To your list, I would add that one should add value to the rowing community in some (great or small) way. Not talking about altruism mind you, just that in the process of pursuing ones own self interest, that the net impact on the broader community should be positive.
Proficiency and the interests of a community are often at loggerheads, so much so that the community lies to itself, repeatedly and incorrigibly, about what it takes to be proficient.

A sad story on this topic is Mike Caviston's move to California from here at the University of Michigan.

University education in general at the moment is an even sadder story, one that Mike didn't escape, either.

With the Wolverine Plan, Mike created a system of training that could indeed lift his collegiate rowers to high levels of achievement/proficiency.

He took the same "hard line" in the classroom, doing in good faith what he thought would make his students proficient.

As it turns out, though, neither his students nor his rowers appreciated his honesty about the relation between proficiency/achievement and what they need, and therefore should, do to earn it.

So he lost his job.

He was an instructor, not a professor.

Instructors don't have tenure, which protects the jobs of faculty at research institutions such as Michigan from such foolish maliciousness.

The end of he story is even more telling, though.

As it turns out, after Mike left, the proficiency of the women's varsity crew at Michigan fell off precipitously.

So what did the Michigan coaches and trainers do?

They put their women varsity rowers back on the Wolverine Plan, stealing Mike's ideas but without rehiring him (even if he wanted to be rehired by folks who would do such s thing).

There we have the typical actions of a community, I think, as opposed to an individual.

Which would you prefer?

The same thing is happening in the classroom at Michigan more generally.

At Michigan, we are now all being told to dumb down the material and inflate grades so that students will enjoy themselves and feel good about themselves, even if they fall far short of being proficient.

If we don't, we lose our jobs (if we don't have tenure), or if we have tenure, we lose the possibilities of advancing in our careers.

Those who make concessions to the low standards of the community, ignoring proficiency altogether, are praised and supported by the powers that be.

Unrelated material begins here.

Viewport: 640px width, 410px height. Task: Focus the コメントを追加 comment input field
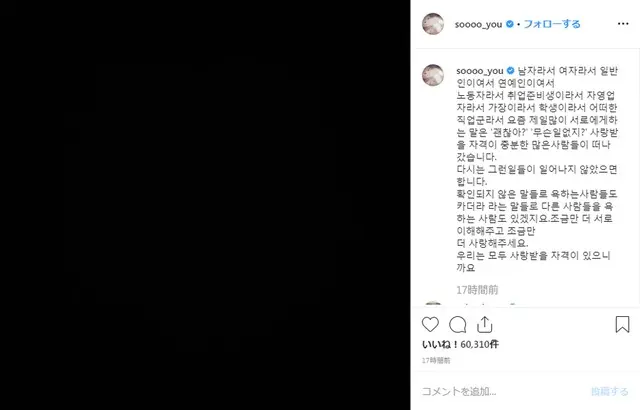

Societies, if at all inclusive, have never been aristocracies (social groups dedicated to the "good"), much less the type of stoic tyrannies that are characteristic of the ethical commitments of all top artists, athletes, scholars, scientists, and most obviously, I guess, soldiers.

High athletic (artistic, intellectual, scientific, scholarly, military) proficiency is all about doing what we need and should do in order earn it, not at all about what we can, and therefore might do, if we happen to want to.

ranger
ranger wrote:All societies will use any and every means at their disposal to search out and eliminate/destroy anything or anyone that undermines their rationalizations, artificially constructed to protect their own self-interests, for avoiding what is _really_ true, good, and/or beautiful; necessary, obligatory, and/or possible.

So it is, and I am afraid, so it will ever be.
I may be unleashing the hounds here but I think that ranger's opinion here is one we all must confront. For it breeds a selfishness that I think is harmful to any community. I would agree that stoicism is, in some sense, a virtue for a rower but first we must understand what we mean by that.

You seem to take the stoic argument here and try to be stoic in your agreement with it, although with a hedge that makes it characteristically unstoic, i.e. "I am afraid" in the last line. A stoic tyranny is a strange notion. Stoicism involves submitting to necessity without complaint. Two of the greatest stoics were Cicero and Cato the Younger, both statesmen who sacrificed many of their personal desires for the improvement of the Roman Republic and early Empire. They were autodidacts, as you claim to be, but in a better sense in that they accepted their dependence on their fellow citizens both for their very existence and for their education.

You say, "Societies, if at all inclusive, have never been aristocracies..." This is a truism. An aristocracy is not essentially a "social group dedicated to the 'good'." It is rule by the best. Thus, it is not inclusive. Nor should it be. It is only when we bow to complete democratization and inclusiveness that we see the lowering of communal standards. You recognize this well with your focus on the lowering of standards at Michigan.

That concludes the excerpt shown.